Assigned task: Return the records exactly as they appear below, omitting the pictures.

_ _ _ _ _

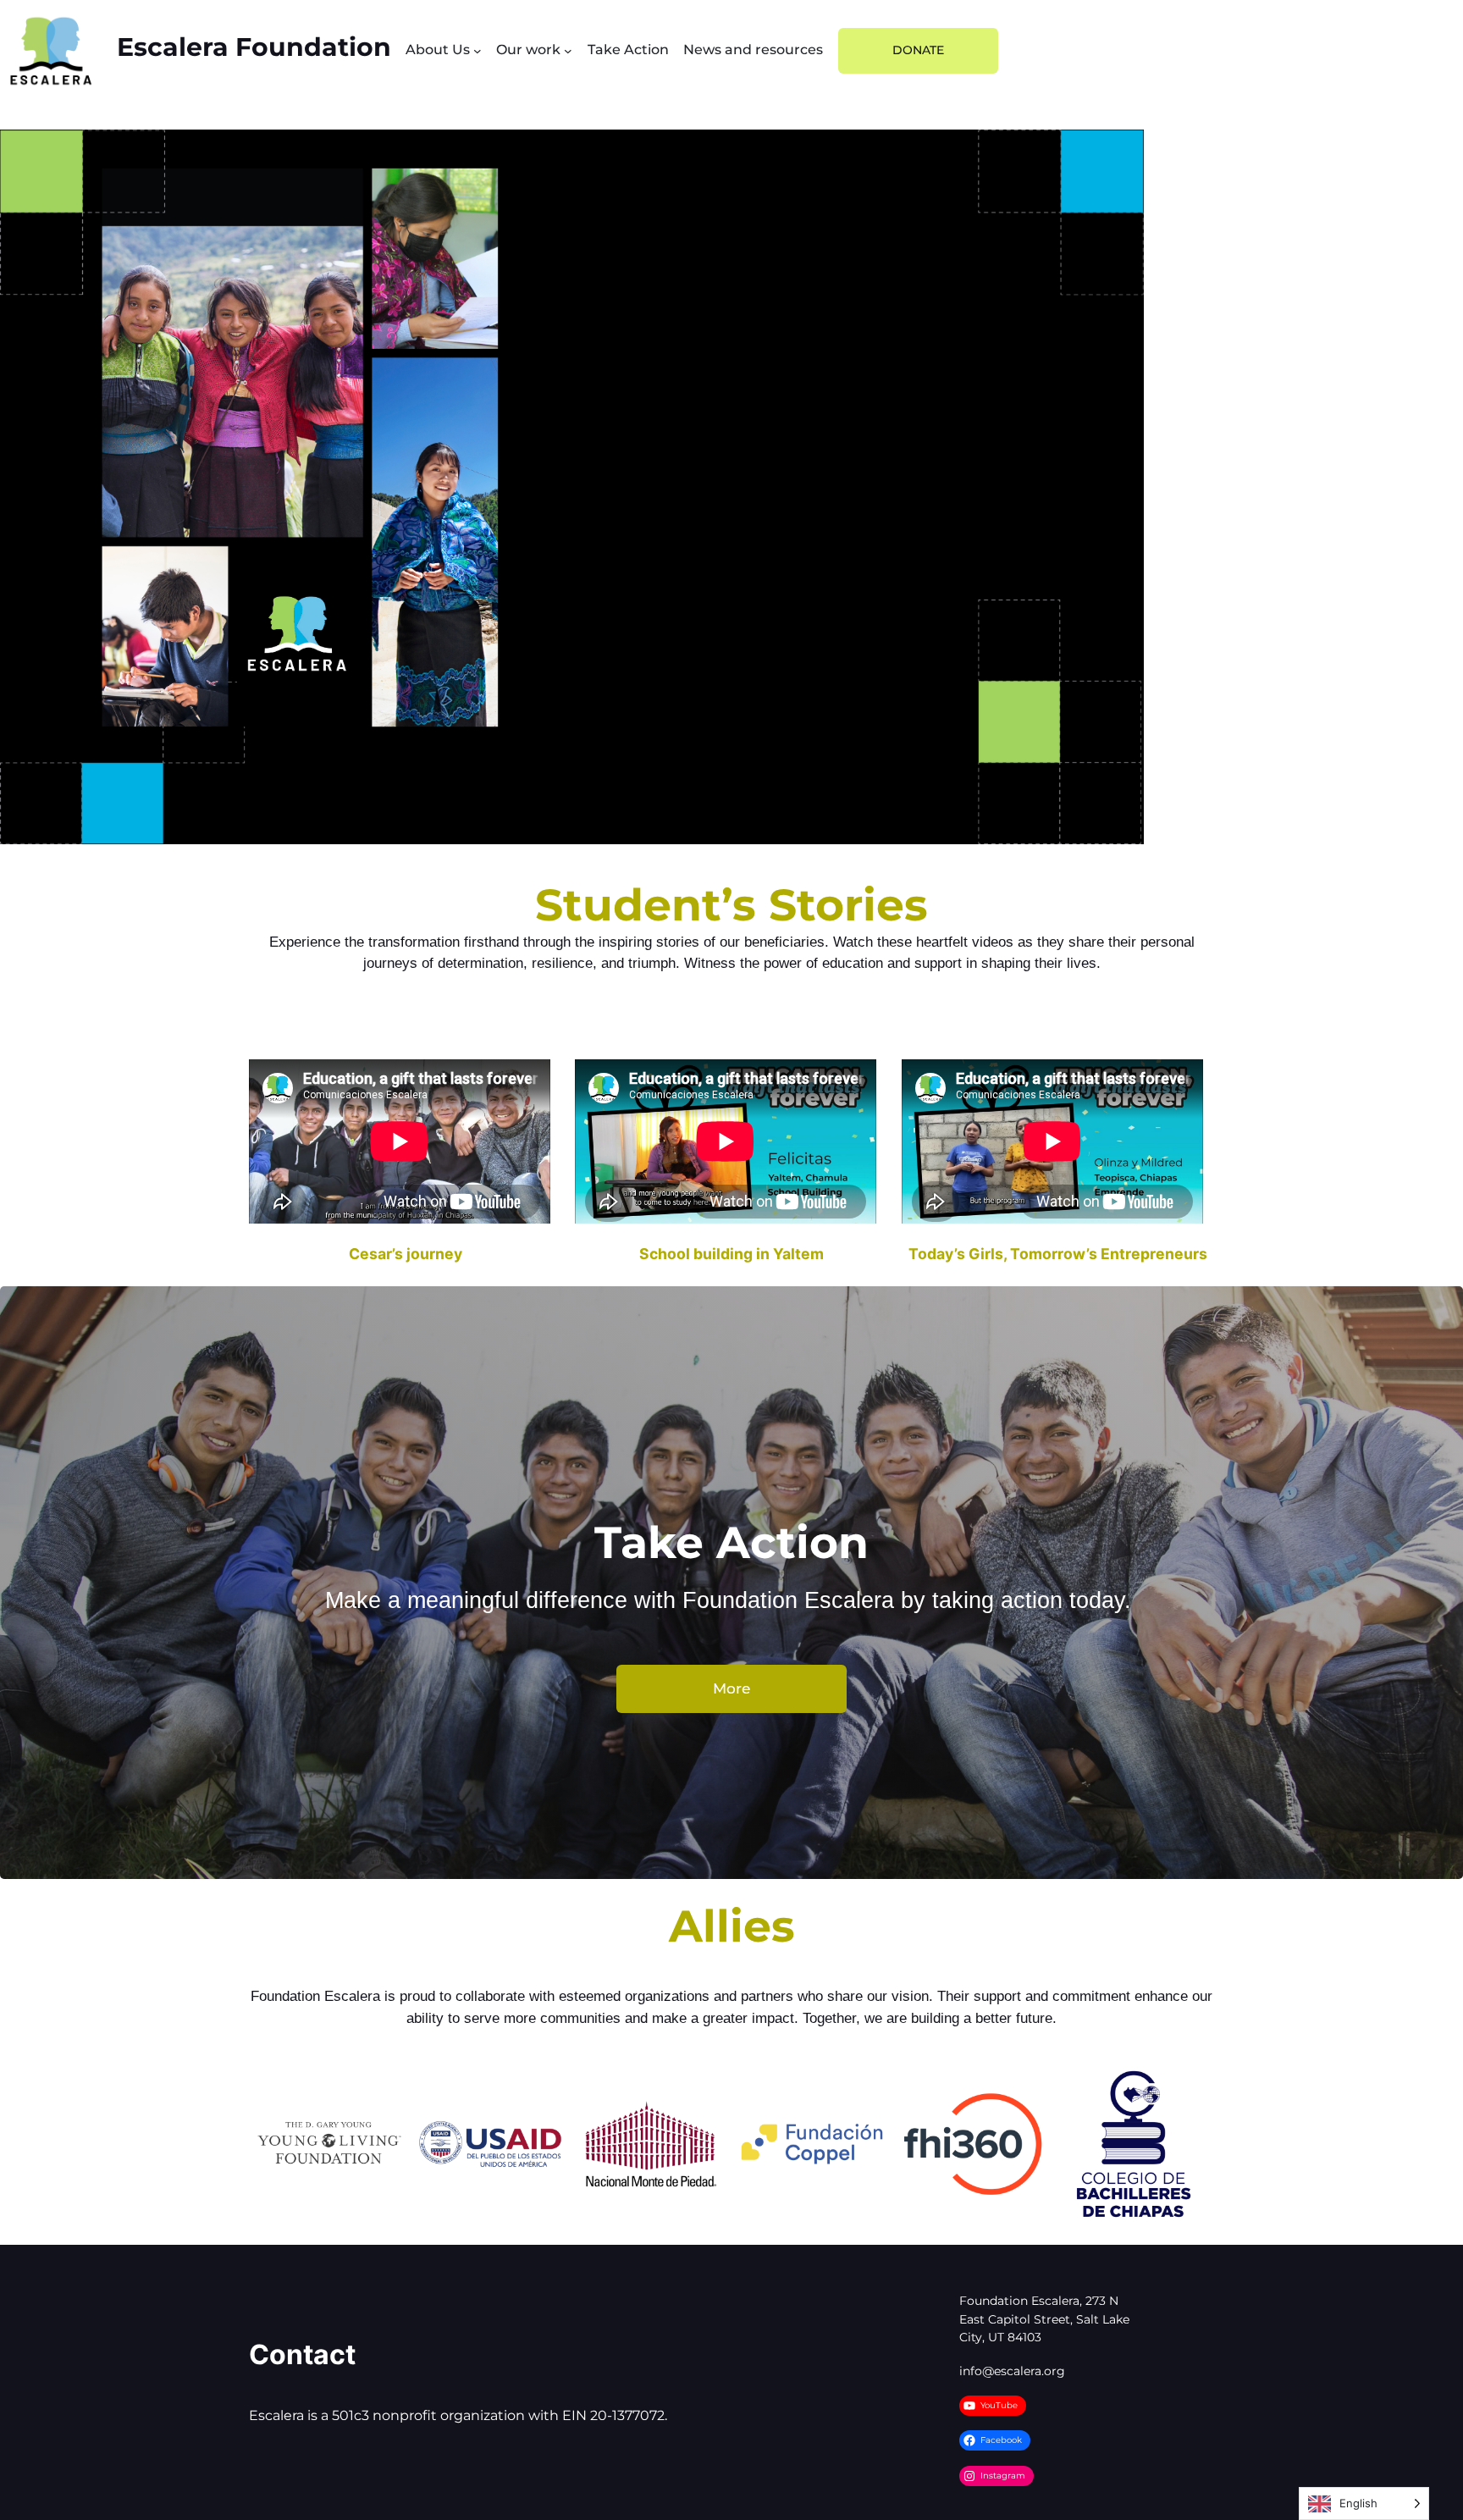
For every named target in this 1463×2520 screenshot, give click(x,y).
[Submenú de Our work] (568, 51)
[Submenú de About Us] (477, 51)
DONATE (918, 50)
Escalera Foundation (254, 46)
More (731, 1688)
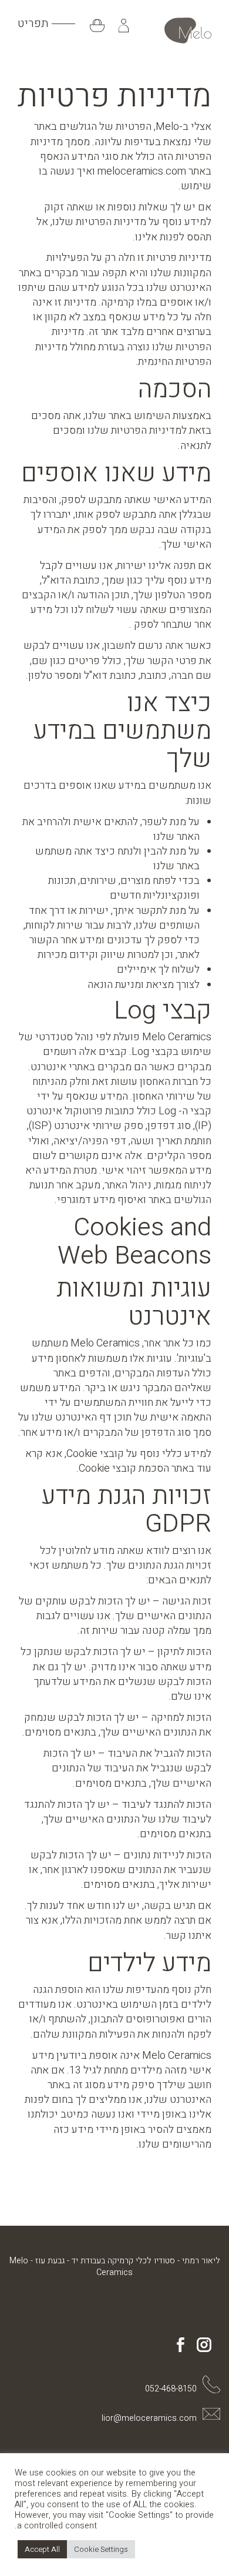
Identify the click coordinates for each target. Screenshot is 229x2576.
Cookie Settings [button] (101, 2549)
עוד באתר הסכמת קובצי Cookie (145, 1468)
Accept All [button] (42, 2549)
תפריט (33, 23)
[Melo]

_ _ _ _ _

Task answer:
For every named target in this 1463×2520 screenshot, give click(x,y).
[Submenú de Our work] (568, 51)
[Submenú de About Us] (477, 51)
DONATE (918, 50)
Escalera Foundation (254, 46)
More (731, 1688)
Identify the click coordinates for each target. Screenshot is 229x2576.
Cookie Settings [button] (101, 2549)
עוד באתר הסכמת קובצי Cookie (145, 1468)
Accept All [button] (42, 2549)
תפריט (33, 23)
[Melo]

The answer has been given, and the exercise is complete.